Michael Snodin on Strawberry Hill from The Royal Oak Foundation on Vimeo.
On March 23, Michael Snodin, a design and architectural historian and Chairman and Honorable Curator of the Strawberry Hill Trust spoke to a Royal Oak Foundation audience in New York City as part of our Drue Heinz Lecture Series.
Before the lecture, Snodin sat down with Communications Associate Sam McCann to discuss the scattered collection of the Strawberry Hill estate and his role in consolidating the many pieces of fine art that Horace Walpole had gathered during his life.
Strawberry Hill was constructed in the mid-18th century for the politician and author Horace Walpole as a fantasy gothic revival castle just outside London in Twickenham.

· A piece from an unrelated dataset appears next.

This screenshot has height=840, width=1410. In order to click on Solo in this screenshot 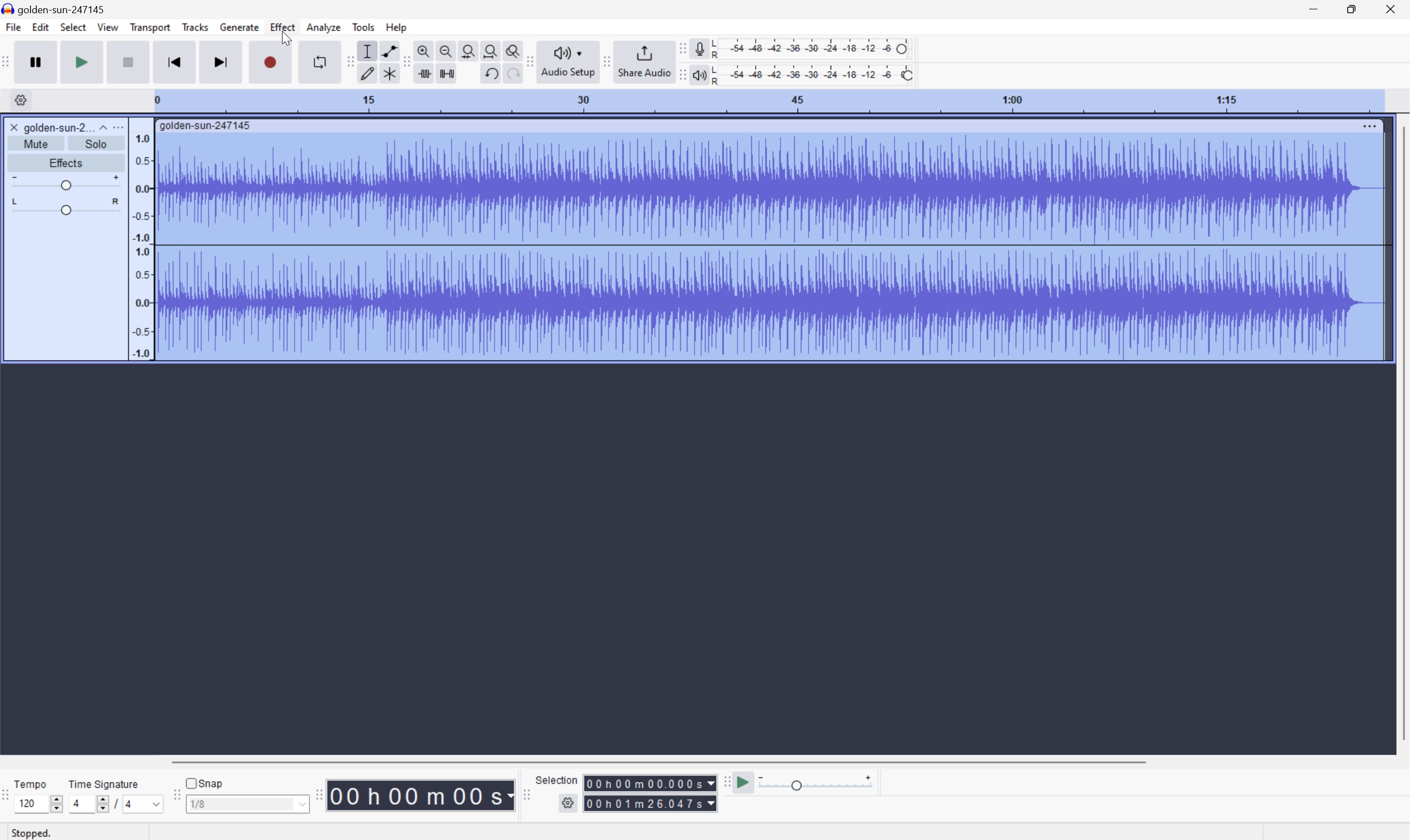, I will do `click(96, 143)`.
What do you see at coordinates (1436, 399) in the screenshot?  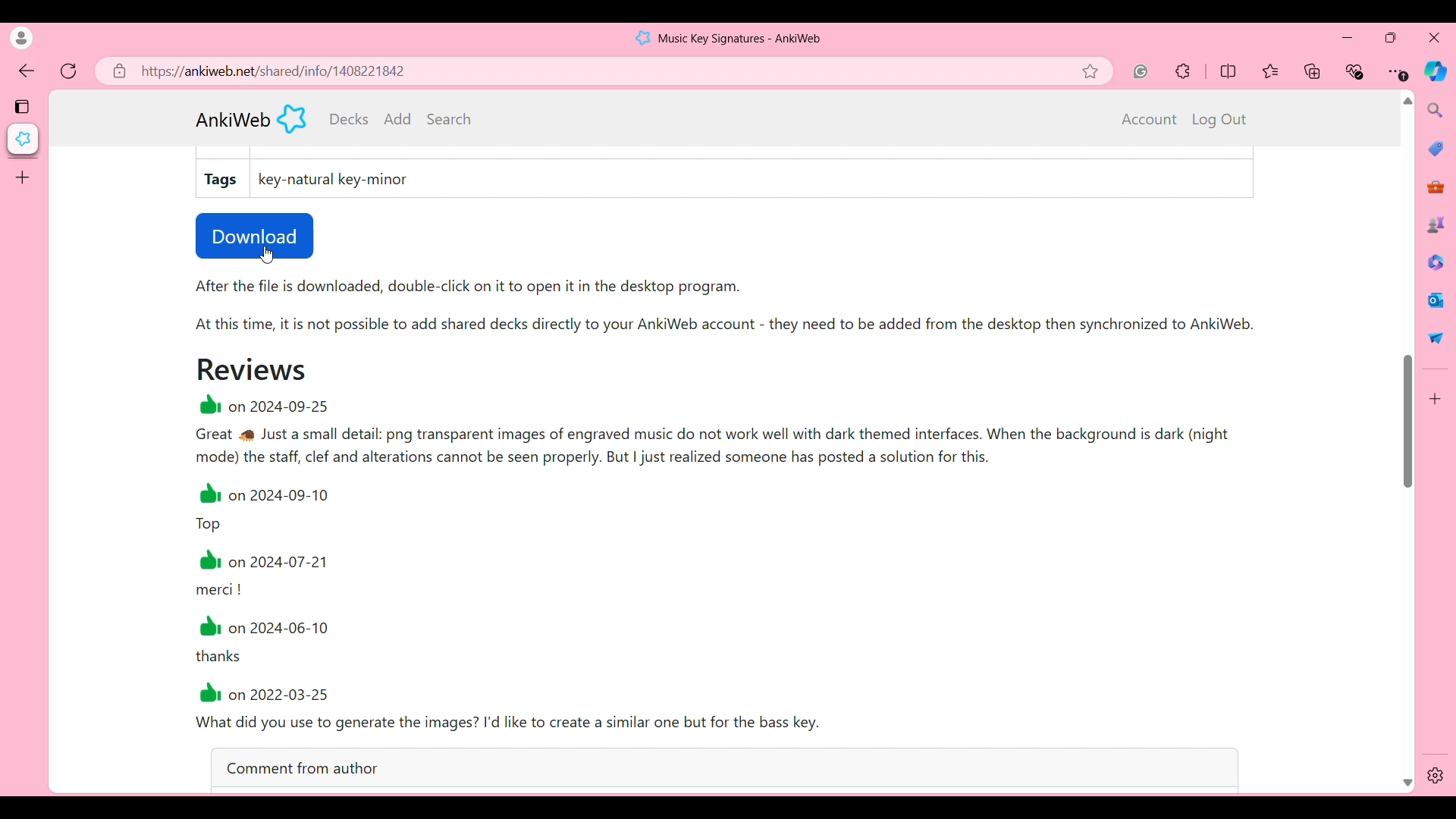 I see `Customize browser` at bounding box center [1436, 399].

Walpole’s eclectic collection included portraits by renowned artists, furniture and porcelain sat displayed next to eccentricities such as a lime wood “lace” cravet carved by Grinling Gibbons, embroidered gloves belong to James I, and Dr. Dee’s mirror.
All those magnificent items were dispersed at a 1842 auction. Walpole’s own writing predicted this fate: “My house is of paper like my writings,” he said, ” and both will blow away ten years after I’m dead.”
Snodin’s role is to work as a detective, tracing as many items as he can and finding a way to restore them to their magnificent display at Strawberry Hill. Snodin’s insight into the seemingly impossible job of tracking these long-lost treasures and re-incorporating them into the house, which has been restored to its original appearance from the 1790s.